Three Pittsburgh police officers are currently on trial for allegedly beating and fabricating reasons for arresting 20 year-old Jordan Miles in January of 2010.

J. Kerrington Lewis, Miles’ attorney, contends that his civil rights were violated. Specifically, a jury must decide if the officers’ arrested Miles without cause, used excessive force, and if the criminal charges against him (which were later dismissed) amount to malicious prosecution.

According to Miles, he was walking to his grandmother’s house around 11pm that night when an unmarked car pulled up and plainclothes officers jumped out, demanding that he fork over drugs and money.

From the Huffington Post:

“Miles, then an 18-year-old violist at the city’s performing arts high school, says he panicked, briefly struggled with them and ran away, because he thought he was being robbed.

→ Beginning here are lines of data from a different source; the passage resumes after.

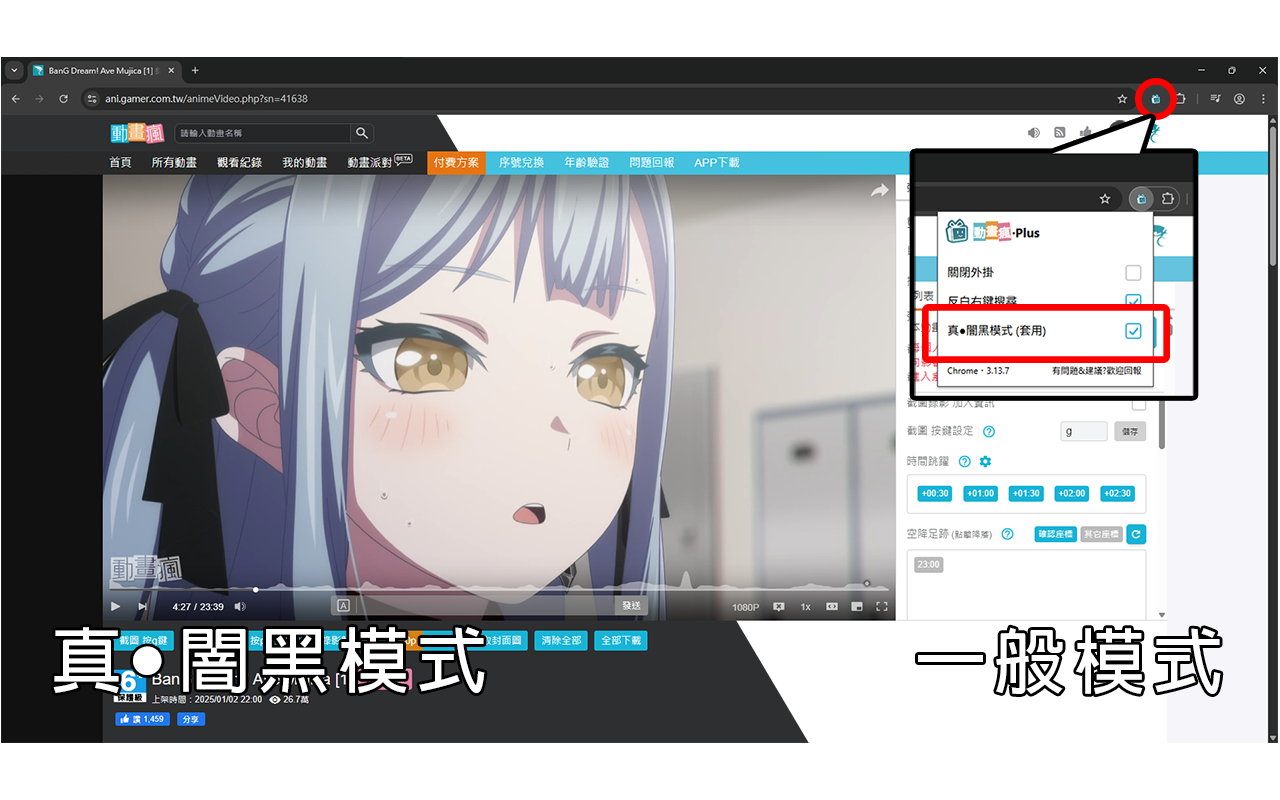The image size is (1280, 800).
Task: Mute the player volume icon
Action: click(239, 605)
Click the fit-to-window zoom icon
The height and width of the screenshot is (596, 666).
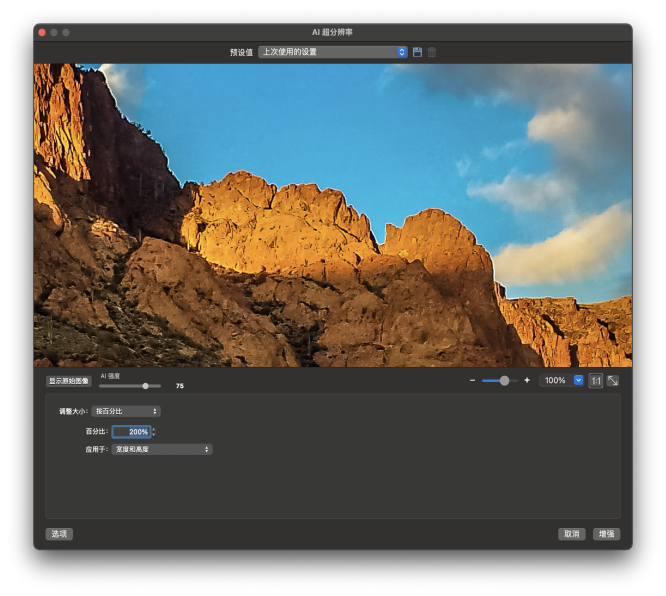pos(612,381)
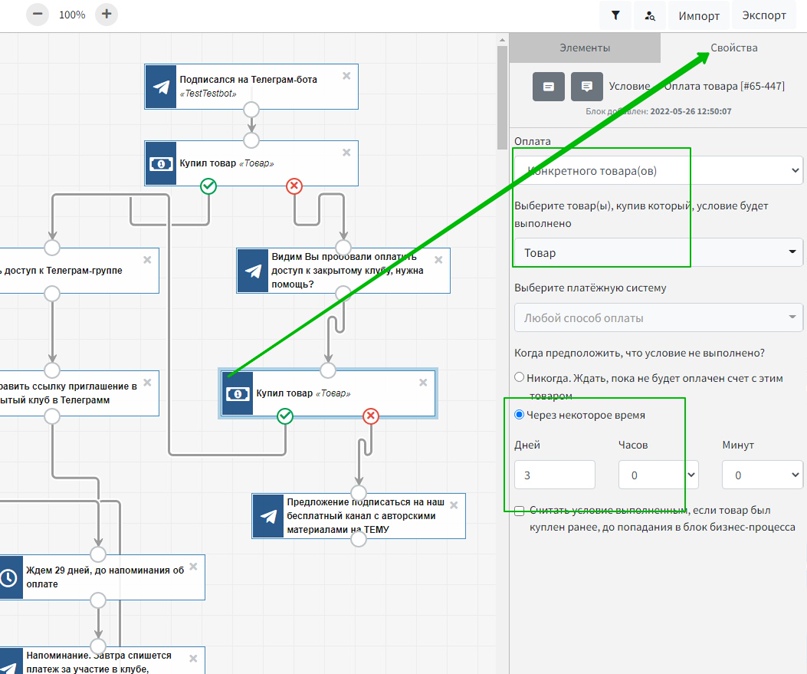Open the filter funnel icon
The image size is (807, 674).
tap(615, 16)
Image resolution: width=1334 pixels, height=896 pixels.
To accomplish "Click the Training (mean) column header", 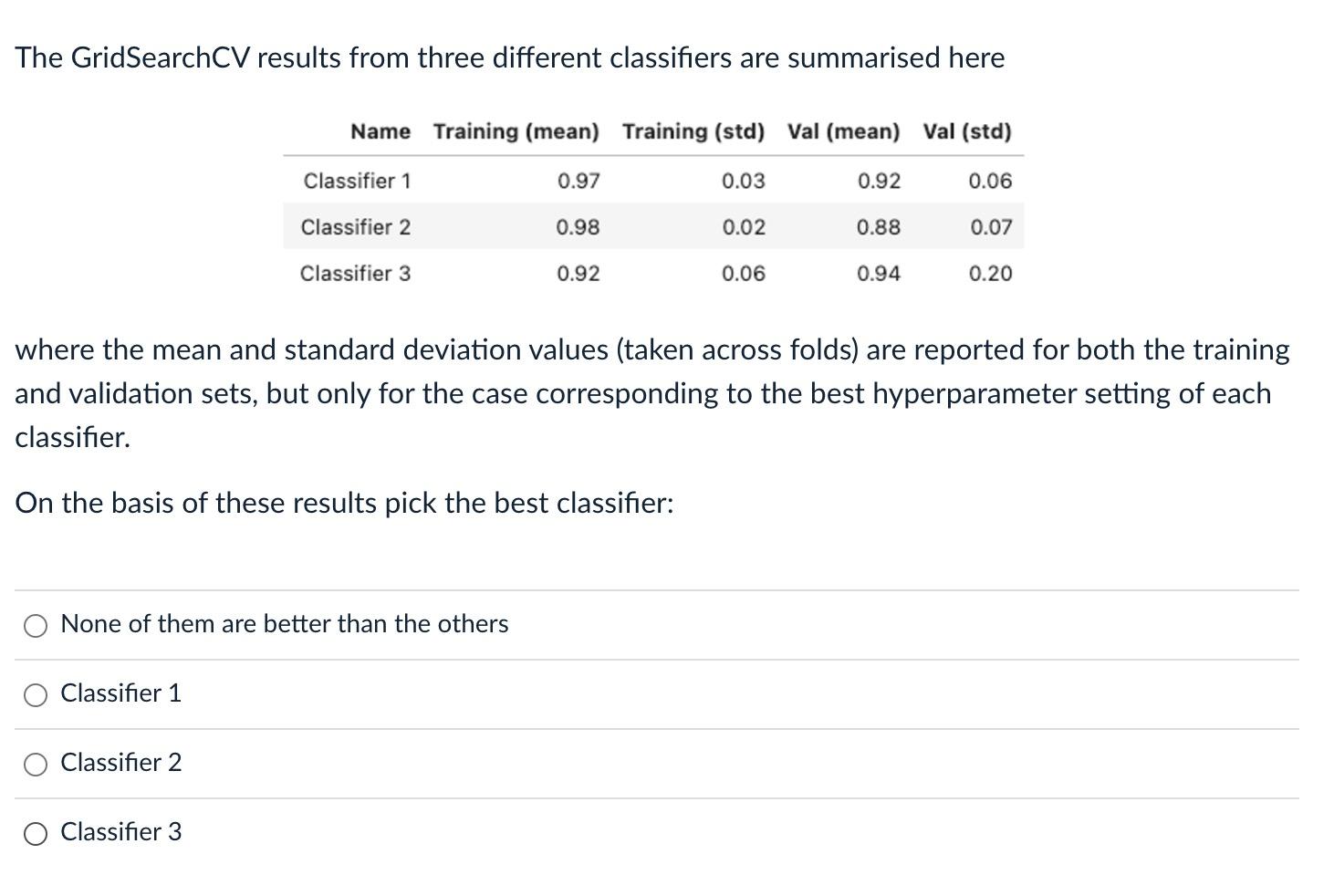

Lewis said Miles was violently beaten and suffers from ongoing brain trauma and post-traumatic stress disorder.

Lewis also claimed the officers later fabricated the reason for the stop and wrongly charged him with prowling and aggravated assault, among other crimes, to cover up their ‘savage’ beating.”

The officers champion a very different version of events; claiming that they approached and identified themselves to Miles after witnessing  him “standing suspiciously near a dark house, his back to the street.”

They say he was hit only after running and assaulting the officers, and that he was carrying a bottle of soda in his pocket that they mistook for a weapon.

Read more at HuffingtonPost.com

 

Are the police fabricating their story?

Will Jordan Miles get justice for the pain and trauma he’s suffered?

Sound off below!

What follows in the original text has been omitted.